家相について

「家相」というのは、家づくりにおいて悩ましい問題ですね。

もちろん、「全く気にならない!」という方には関係ないのですが、
ご自身がちょっとでも気になる、また周りに“家相にこだわる方がいる”という場合は
間取りに大きく影響してくることがあるものです。
 
 
家相で、よく挙げられる内容といえば・・・
 
・鬼門にある玄関や水回りは大凶。
 
・敷地の条件が悪いために中庭を設けたいと思っても、
 家相の見地から言えば中庭は凶。
 
・1階をビルトインガレージにしたいと思っても、
 家相の考え方では、地下や1階を駐車場にするのは大凶。
 
などと書かれていて、家相を守らないと、とんでもなく悪いことが起こりそうな気がしてしまう方もいらっしゃることでしょう。
 
また、自分は家相を全く気にしていないのに、親族が非常に家相を重要視するような場合は、注意が必要です。

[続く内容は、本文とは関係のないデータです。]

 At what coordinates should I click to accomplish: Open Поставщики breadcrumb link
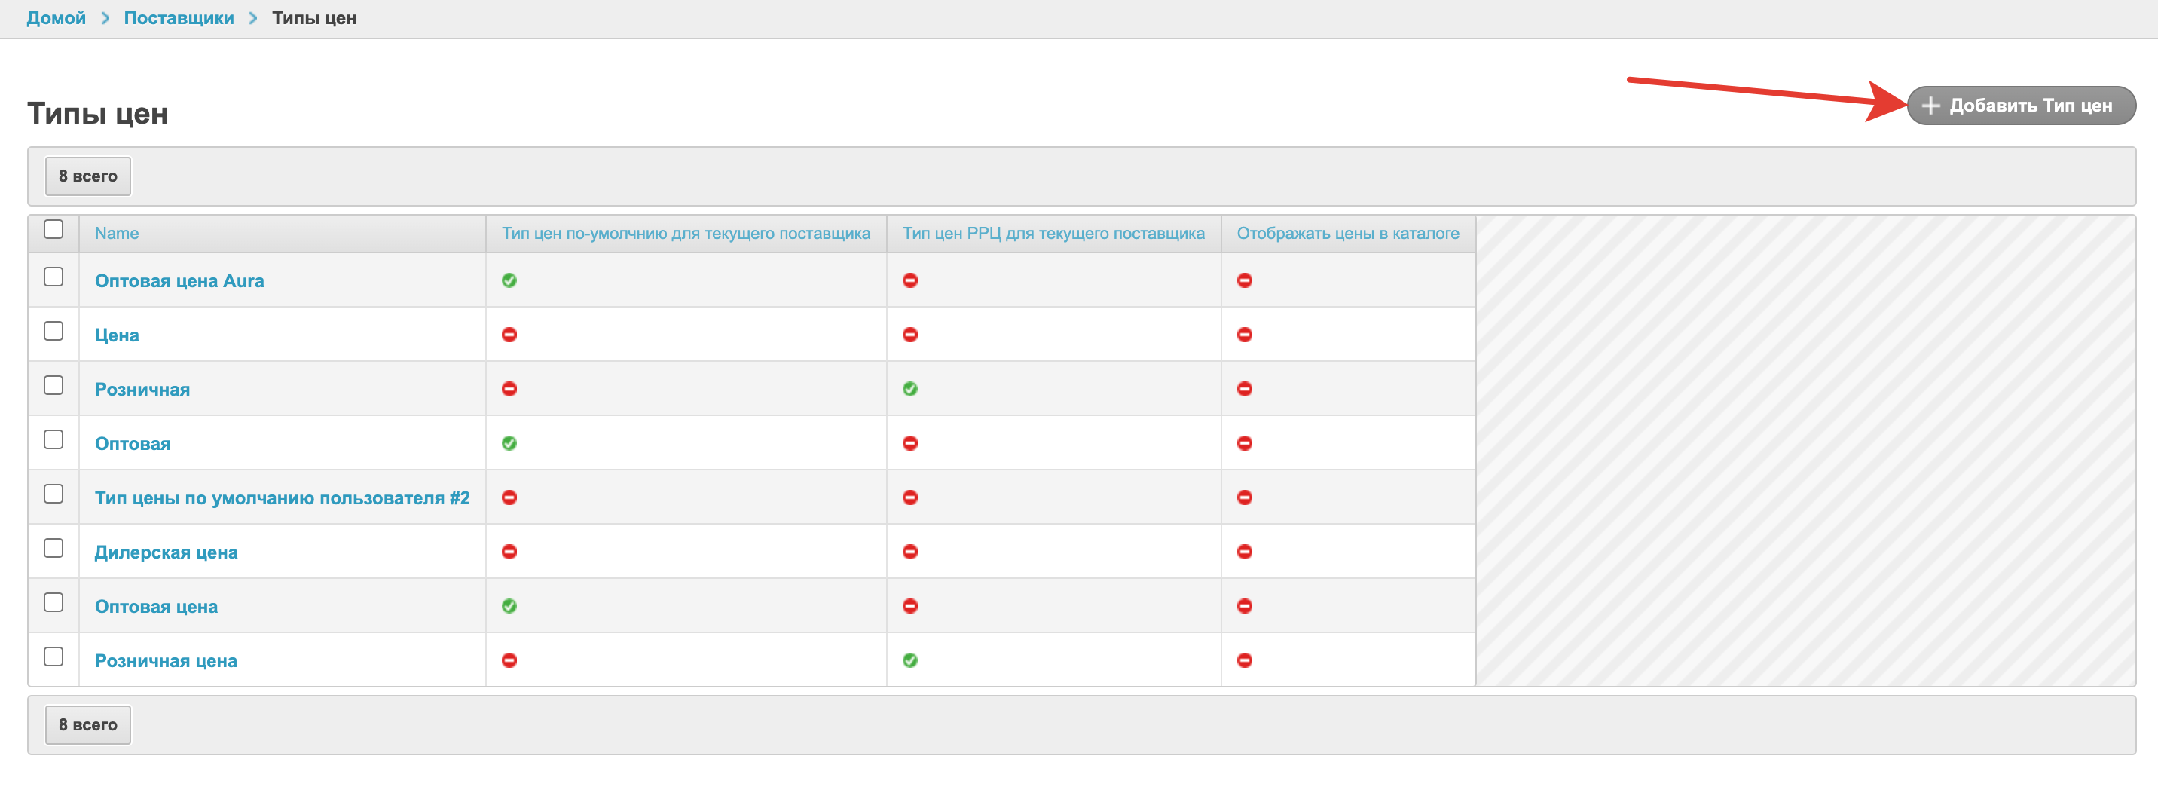(178, 18)
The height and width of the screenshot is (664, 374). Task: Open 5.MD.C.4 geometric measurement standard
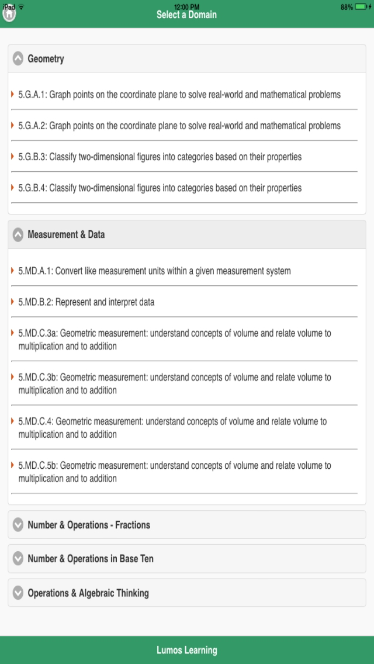[172, 427]
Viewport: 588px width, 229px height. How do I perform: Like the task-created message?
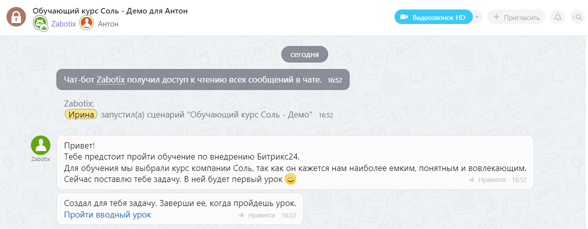(x=261, y=216)
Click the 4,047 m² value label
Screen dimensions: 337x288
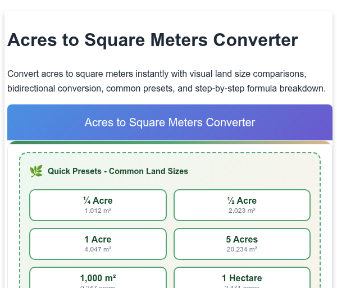pos(98,249)
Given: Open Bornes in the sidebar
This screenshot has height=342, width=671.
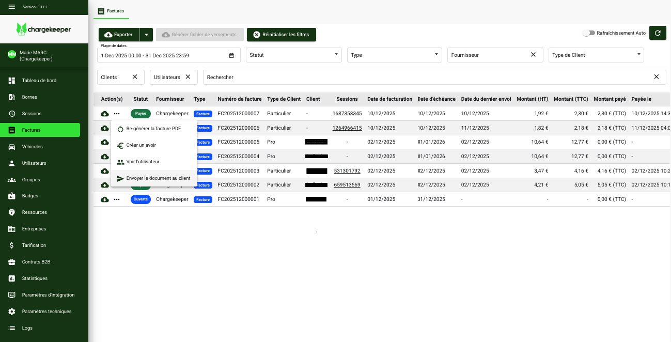Looking at the screenshot, I should click(29, 97).
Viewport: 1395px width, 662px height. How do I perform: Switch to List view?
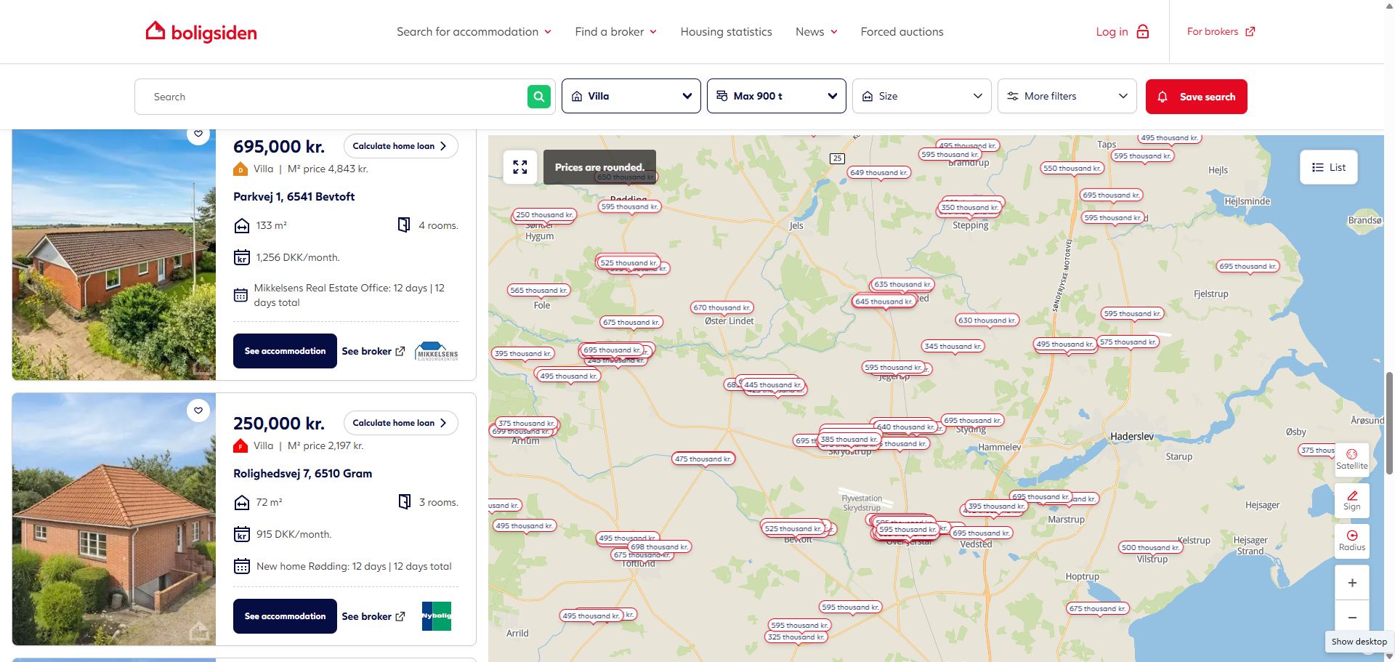(x=1328, y=167)
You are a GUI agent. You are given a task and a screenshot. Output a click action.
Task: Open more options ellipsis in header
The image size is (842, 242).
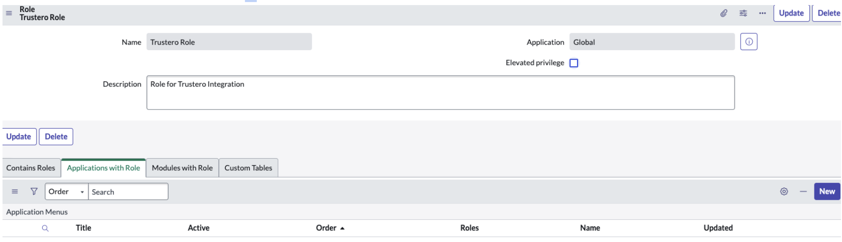pos(762,13)
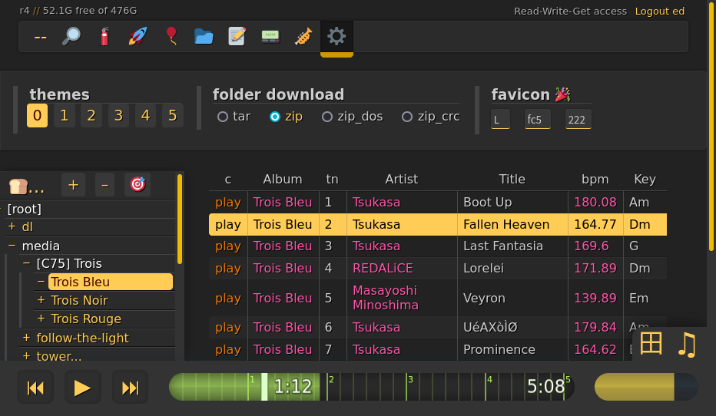Adjust the yellow volume slider
This screenshot has width=716, height=416.
point(645,387)
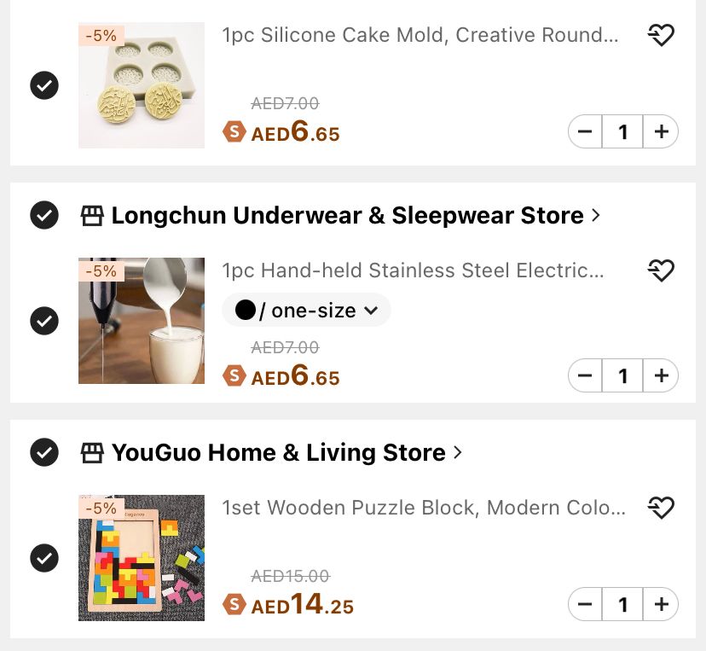
Task: View the wooden puzzle block thumbnail
Action: 142,558
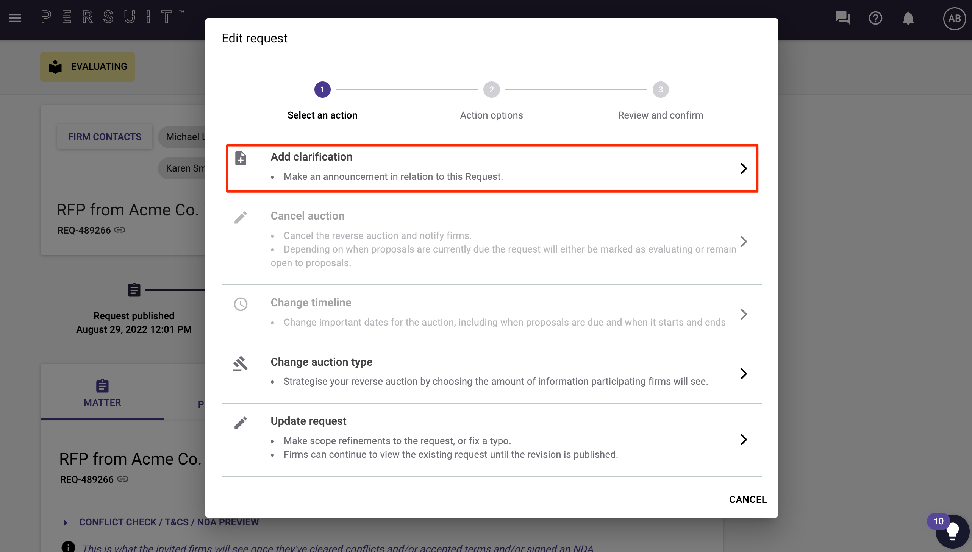Open the notifications bell

908,18
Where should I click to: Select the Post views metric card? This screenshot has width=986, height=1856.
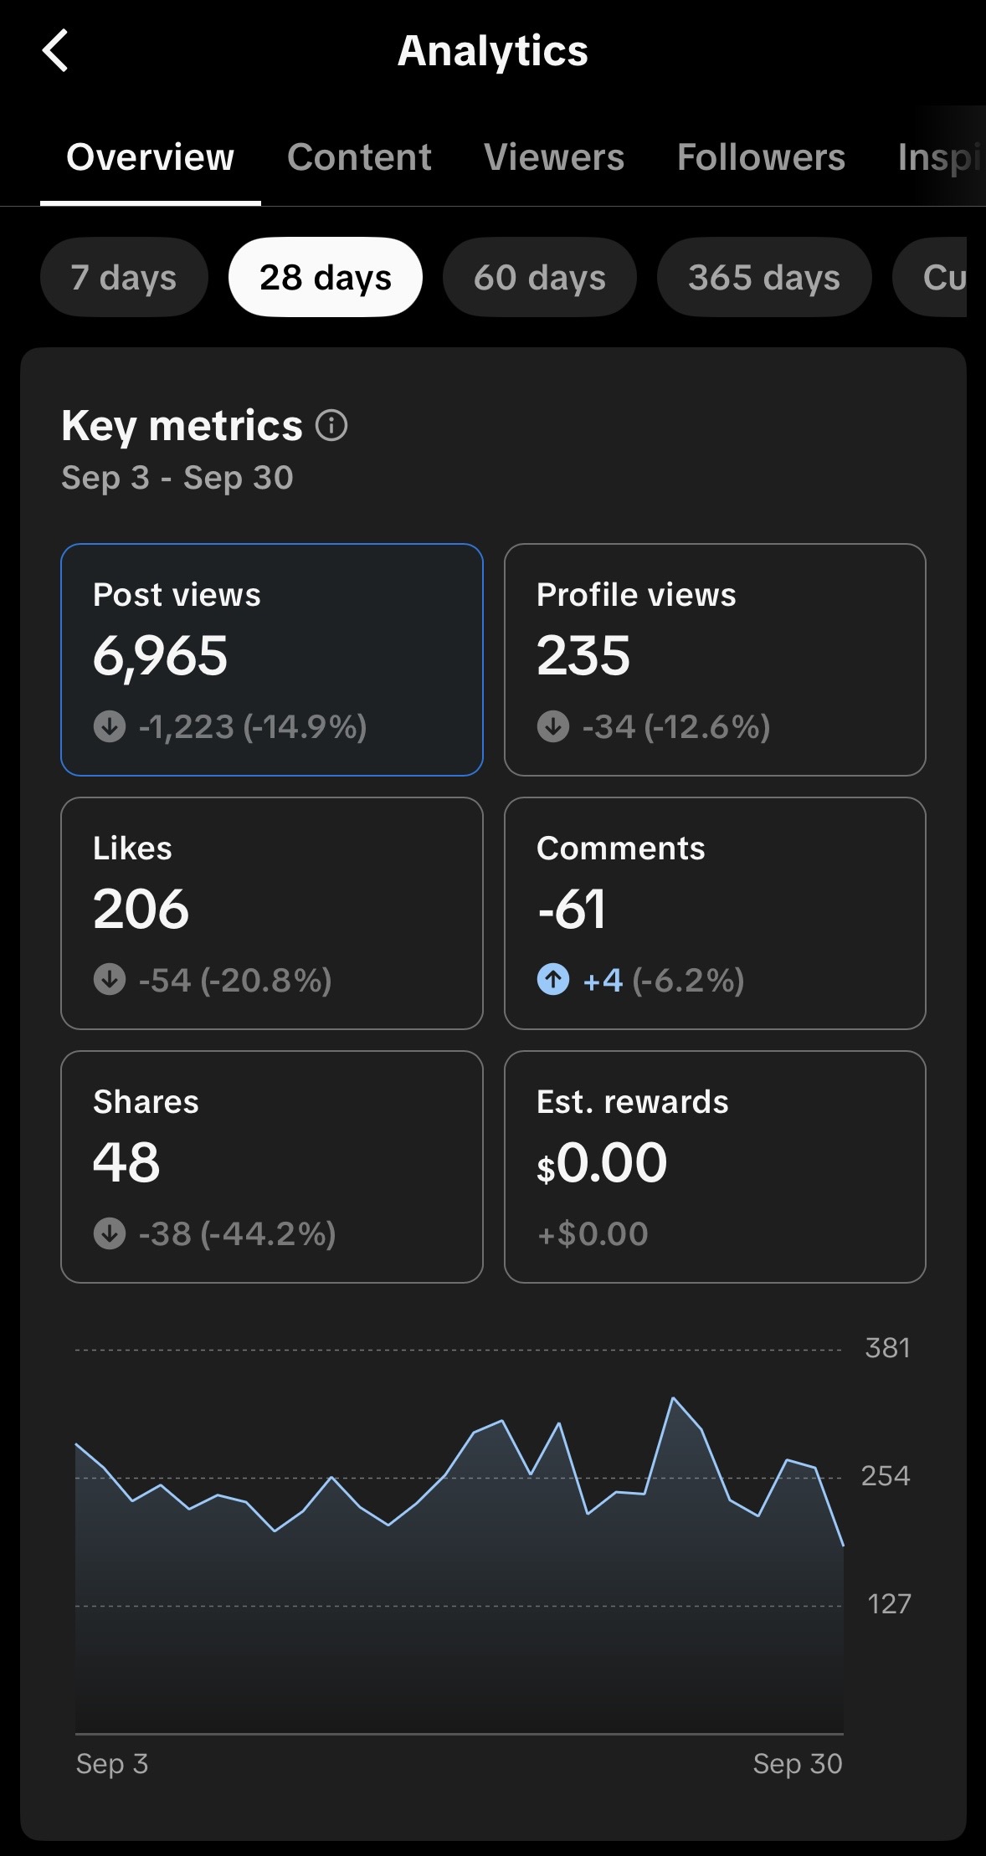click(x=272, y=659)
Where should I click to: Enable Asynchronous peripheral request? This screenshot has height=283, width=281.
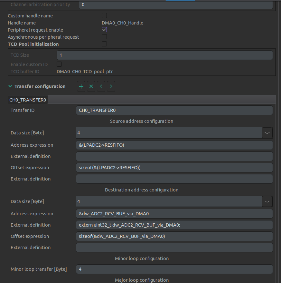pos(104,36)
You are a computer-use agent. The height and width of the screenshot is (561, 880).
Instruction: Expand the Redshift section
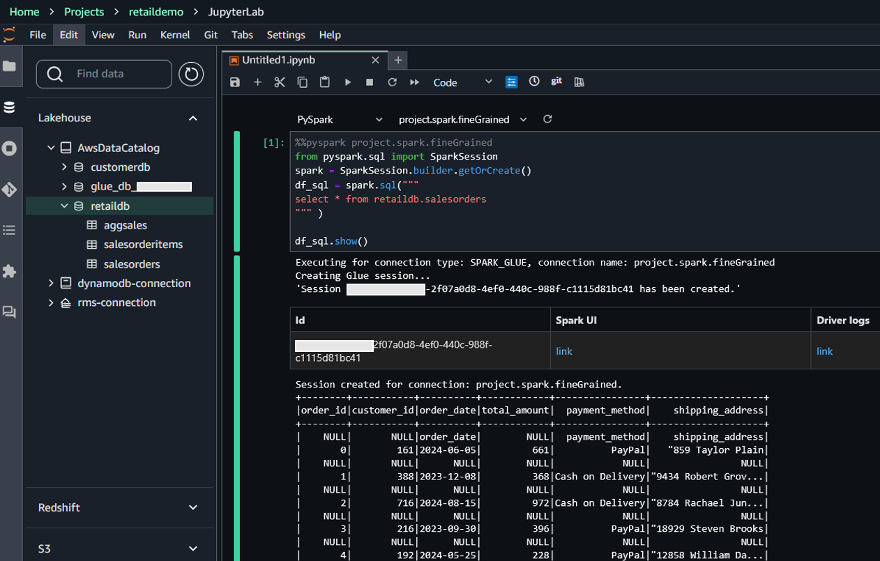(x=193, y=507)
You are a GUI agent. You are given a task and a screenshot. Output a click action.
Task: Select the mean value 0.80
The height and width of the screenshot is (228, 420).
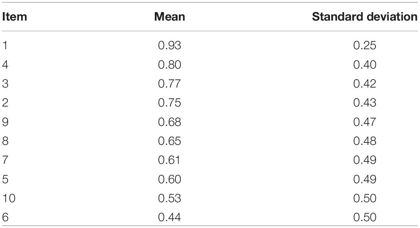click(169, 65)
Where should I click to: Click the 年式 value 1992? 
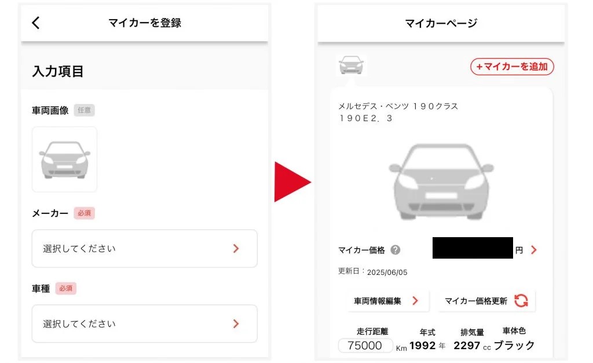point(422,346)
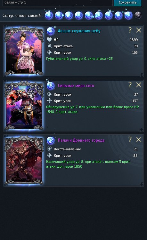Screen dimensions: 147x240
Task: Click the Связи – стр. 1 name field
Action: 58,3
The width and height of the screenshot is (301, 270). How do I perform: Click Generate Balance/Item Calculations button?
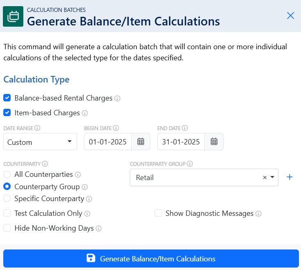151,259
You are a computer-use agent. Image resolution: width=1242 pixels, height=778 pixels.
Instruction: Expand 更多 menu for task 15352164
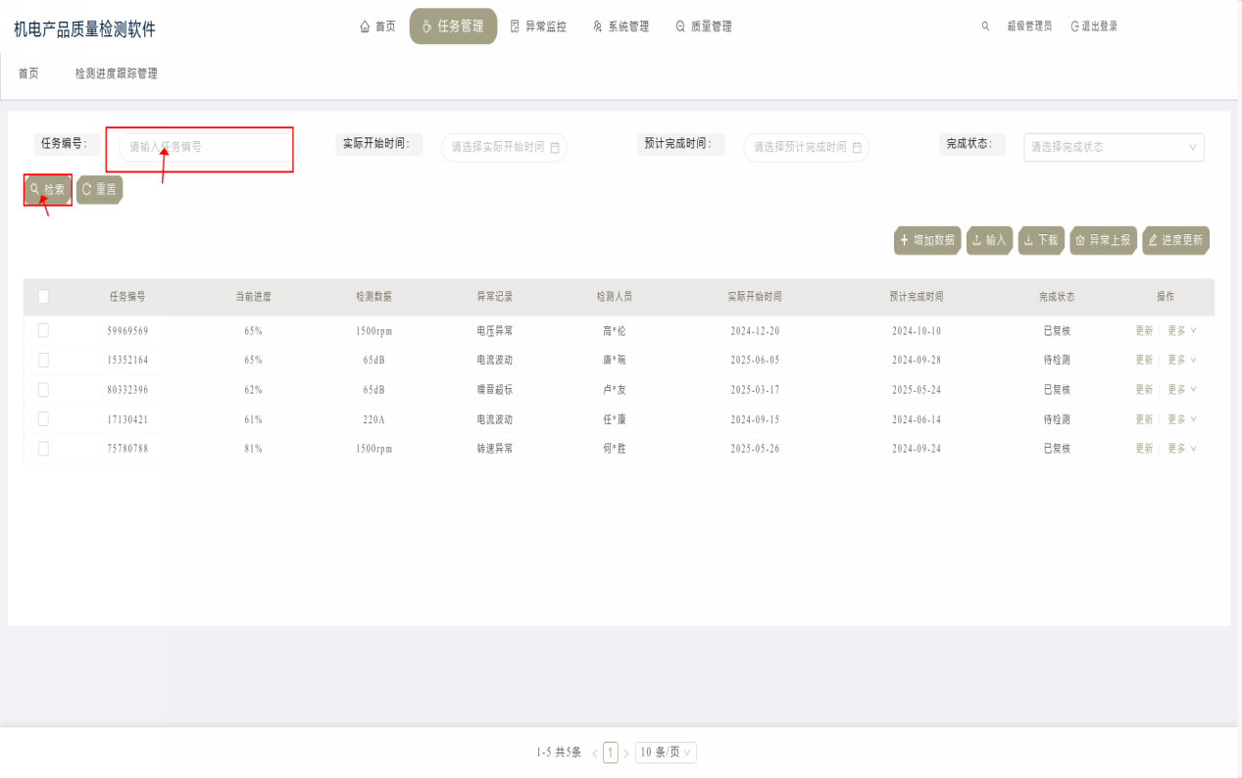pos(1181,361)
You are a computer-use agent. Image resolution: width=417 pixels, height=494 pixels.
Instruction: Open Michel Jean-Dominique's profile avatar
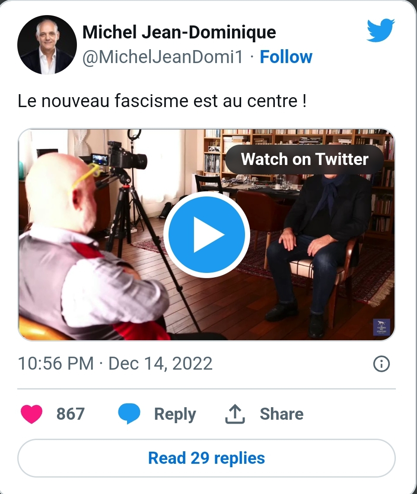click(47, 44)
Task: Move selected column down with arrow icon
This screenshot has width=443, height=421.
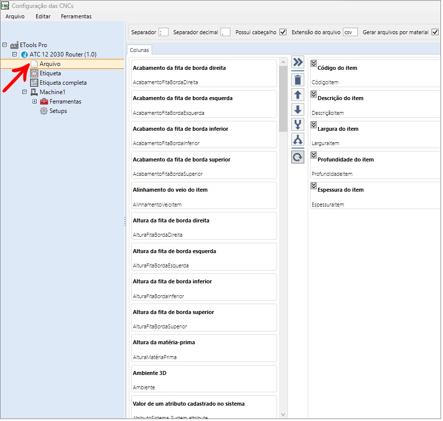Action: (x=299, y=110)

家相を無視したプランに対して、意見してこられる場合もあります。
 
実際、家相が原因で、間取りが根本から覆されてしまうようなこともあるのです。
 
 
家相のいわれの多くには、「なぜそうなのか?」という科学的な理由が明記されていないので、迷信的や占いと同列のものとして受け止められ、「信じる派、信じない派」に分かれてしまいがちです。
 
しかし、その教えに込められた意味というものを理解することによって、
なぜ、そのような考え方になったのか分かることもありますし、
対処法も見えてくるのです。
 
例えば、鬼門(東北方向)に玄関を設けるのがなぜ悪いのか?というと、
東北方向というと、冷たい北風が吹く方向であり、
その冷たい風が、出入り口である玄関からしょっちゅう入って来てしまうようだと、部屋の温熱環境が不安定になりやすいからではないかと思います。
 
また中庭に関してですが、中庭というのは、周囲を壁で囲まれているために空気の流れが滞りやすく、
また排水もうまく取りにくいため、湿気がたまってカビが生えたり、建物が傷みやすくなってしまうことから凶とされたのでしょう。
 
ビルトインガレージが家相的に良くない、というのは
自動車というのは、ガソリンを積んだ危険物ですので、万が一の爆発などもあり得ますし、排気が建物の中に滞ると健康上良くない。
 
また1階を駐車場にすることで耐震壁を取りにくく
構造的にも不安定になりやすい、というところから大凶となっているのでしょう。
 
また、家の中心が廊下や吹抜けだと凶だというのは、
家の中心に大黒柱を据えて、家を支えていた頃の、
建物のバランス(耐震の問題)を気にした教えでしょう。
 
(※現在は、外壁を中心に耐震壁を設けますので、この考え方は時代にそぐわないものとなりつつありますが。)
 
このように考えてみれば、家相は建築的な見方をしても一理ある、と思うことも多いのです。
 
現在の技術で補える部分もたくさんあり、やみくもに恐れるべきものでもありません。
 
ただ、技術的に補えるとは言うものの、
やはり家相が気になるという場合、また身近な親族の中で家相にこだわる方がいらっしゃる場合は、
始めからある程度、吉といわれる家相にしておいた方が良いでしょう。
 
私の友人でも、二世帯住宅を建てる際、
お姑さんが家相を気にする人だと分かっていたため、普段お姑さんが信仰されているお寺に出向き、先に家相の相談をしてきたそうです。
 
この準備の良さには感心してしまいましたが(笑)、
おかげで、手戻りなくスムーズに打ち合わせが進んだと言っていました。
 
これは大切なことだと思います。
 
 
家相で100点を取るのは、昨今の敷地条件では無理でしょうし、
また家相を最重要視すると、使い勝手に無理が生じてきます
 
ですので、最低限のライン(例えば、鬼門・裏鬼門には玄関を設けない、など)を決めておき、
 
神社やお寺など、家相について相談したいところが決まっていれば
ラフプランの間に、きちんと相談を済ませる。
 
親族の中に、家相が気になる方がみえれば、きちんと家相に配慮した旨を伝えて説明しておく
 
など、早め早めの対応が必要です。
 
そうすれば、プランニングの最終段階で
「家相のために、間取りをはじめから作り直す」というようなことにはなりません。
 
設計を煮詰めてから、「家相が悪いから、振り出しに戻る」というのは、時間的にもロスが出ますし、精神的にもとてもキツイものです。
 
手戻りが生じないように配慮しておきましょう。